As you can imagine, throughout my diagnosis and treatment, I have been using my NLP and hypnosis skills to:

  • Accept my situation, and deal with it resourcefully and proactively.
  • Keep my perspective. While I am dealing with a potentially life-threatening illness, in the present I’m in good health, and better off than millions of other people. Including many people I’ve personally met.
  • Manage my internal states, so that I am consistently resourceful almost all the time, in a good mood, and mostly happy. Rather than staying in unresourceful and unpleasant states, I have taught myself to automatically pop out them after a short time.
  • Feel and express my emotions, without letting negative emotions overwhelm or dominate me.

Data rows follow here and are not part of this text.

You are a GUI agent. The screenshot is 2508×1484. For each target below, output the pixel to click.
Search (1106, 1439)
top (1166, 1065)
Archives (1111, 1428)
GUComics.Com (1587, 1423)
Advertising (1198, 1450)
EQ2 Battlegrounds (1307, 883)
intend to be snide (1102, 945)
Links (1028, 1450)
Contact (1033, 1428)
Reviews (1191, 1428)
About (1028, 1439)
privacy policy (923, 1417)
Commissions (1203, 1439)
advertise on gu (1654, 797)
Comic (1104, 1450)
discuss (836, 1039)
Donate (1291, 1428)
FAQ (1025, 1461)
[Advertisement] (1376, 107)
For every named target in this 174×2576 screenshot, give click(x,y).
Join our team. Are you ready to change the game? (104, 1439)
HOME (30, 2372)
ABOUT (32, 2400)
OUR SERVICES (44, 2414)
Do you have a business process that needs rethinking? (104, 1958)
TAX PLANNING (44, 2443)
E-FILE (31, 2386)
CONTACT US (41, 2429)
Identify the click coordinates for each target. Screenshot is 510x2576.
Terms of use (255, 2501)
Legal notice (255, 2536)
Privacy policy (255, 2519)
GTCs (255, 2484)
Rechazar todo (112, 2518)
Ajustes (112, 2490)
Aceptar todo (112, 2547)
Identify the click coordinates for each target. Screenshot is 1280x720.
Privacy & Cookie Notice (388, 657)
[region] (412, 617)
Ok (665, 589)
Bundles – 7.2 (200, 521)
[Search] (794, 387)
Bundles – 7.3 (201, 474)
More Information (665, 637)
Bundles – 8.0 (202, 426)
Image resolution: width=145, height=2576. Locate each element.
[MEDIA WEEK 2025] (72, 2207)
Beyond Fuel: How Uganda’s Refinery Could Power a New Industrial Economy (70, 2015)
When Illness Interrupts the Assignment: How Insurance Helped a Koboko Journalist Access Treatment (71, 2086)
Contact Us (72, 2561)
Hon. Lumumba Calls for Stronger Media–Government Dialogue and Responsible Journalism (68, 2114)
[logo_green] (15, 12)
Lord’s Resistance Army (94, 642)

  • Minimize worry and awfulizing.
  • Reduce stress — largely by not creating it in the first place! For instance, I stay in the present during medical procedures, so that I only experience what actually happens, rather than creating the exaggerated imaginary problems with which patients often upset themselves. Rather than resisting my situation, and instead of worrying and complaining as I used to, I relax into and welcome what’s happening as much as possible. It helps a lot.
  • Prepare for and cope with medical procedures, so they are as easy and pleasant as I can make them. I have found hypnosis particularly useful for staying calm before and during procedures, minimizing discomfort and fear, and minimizing after-effects.
  • Appreciate what I do have, especially the many wonderful people in my life.
  • Express appreciation, thanks, and gratitude.
  • Clearly request what I want people to do for me, and accept their choices to do it or not.
  • Let people respond to my situation however they do, without feeling attached to their responses, or getting upset about responses I dislike.
  • Remain cheerful, upbeat, and pleasant about my experiences and condition. This makes it much easier for other people. My friends know they can interact with and support me without getting dragged down by my negativity. Staying cheerful also makes life much more pleasant for me!
  • Utilize this situation to improve my life. Dealing with a life-threatening illness has helped me rearrange my priorities in some very useful ways.

Therapeutic NLP

Since I had the option to use conventional cancer treatments, and their documented success rate is so far much higher than alternative therapies alone, I decided to use NLP, hypnosis, and other alternative therapies as an adjunct to standard anti-cancer therapies. (Note that the higher documented success rate of conventional treatments doesn’t prove that they actually work better than alternatives, only that their successes got documented more thoroughly.) If my cancer had been one with a very poor prognosis via conventional therapy, I might have chosen otherwise.

I am lucky to have 3 excellent NLPers working with me to resolve any and all mental issues that may affect my wellness:

  1. Pati McDermott is a specialist in an offshoot of NLP called Thought Pattern Management (TPM). TPM has an excellent track record of helping people heal physical illnesses. Pati is known for her thorough work helping people achieve what she calls “whole-life makeovers.” I’ve noticed big changes since I started working with her, in areas of my life where, despite my skills, I hadn’t been able to change myself.
  2. Michael Harris has years of experience doing health-related NLP. In one phone session, a nifty diagnostic he uses uncovered a bunch of areas of my life where having my life work was in conflict with healing with cancer. (If I imagined the cancer vanishing, my imagined quality of life decreased. Or if I imagined increasing my quality of life, my representation of the cancer got bigger.) We were able to resolve these issues in 2 more phone sessions.
  3. NLP developer Jan (pronounced “yon”) Saeger specializes in helping people make rapid paradigm shifts.

I find staying resourceful more useful than bravery

Several times before in my life I dealt with (and overcame) seriously disabling or life-threatening problems. Back then, I was much less resourceful, seriously conflicted, and a master of worry and negative self-talk. I made my problems even worse than they needed to be.

This time, thanks to NLP and hypnosis, I’m having a much easier time dealing with my health issues.

People keep commenting on my positive, upbeat attitude, and calling me brave. I don’t think of myself as particularly brave. I get scared. Sometimes I get intensely scared. However, even when I feel scared, I stay resourceful. Because I stay resourceful, I keep taking action, and that action gets me results I want.

Because I stay resourceful almost all the time, I rarely get scared or overwhelmed.

In talking with people who have dealt with cancer or are dealing with it now, I keep wondering what would be the fastest and easiest way to teach people the key skills that have made dealing with cancer so much easier for me. Any ideas?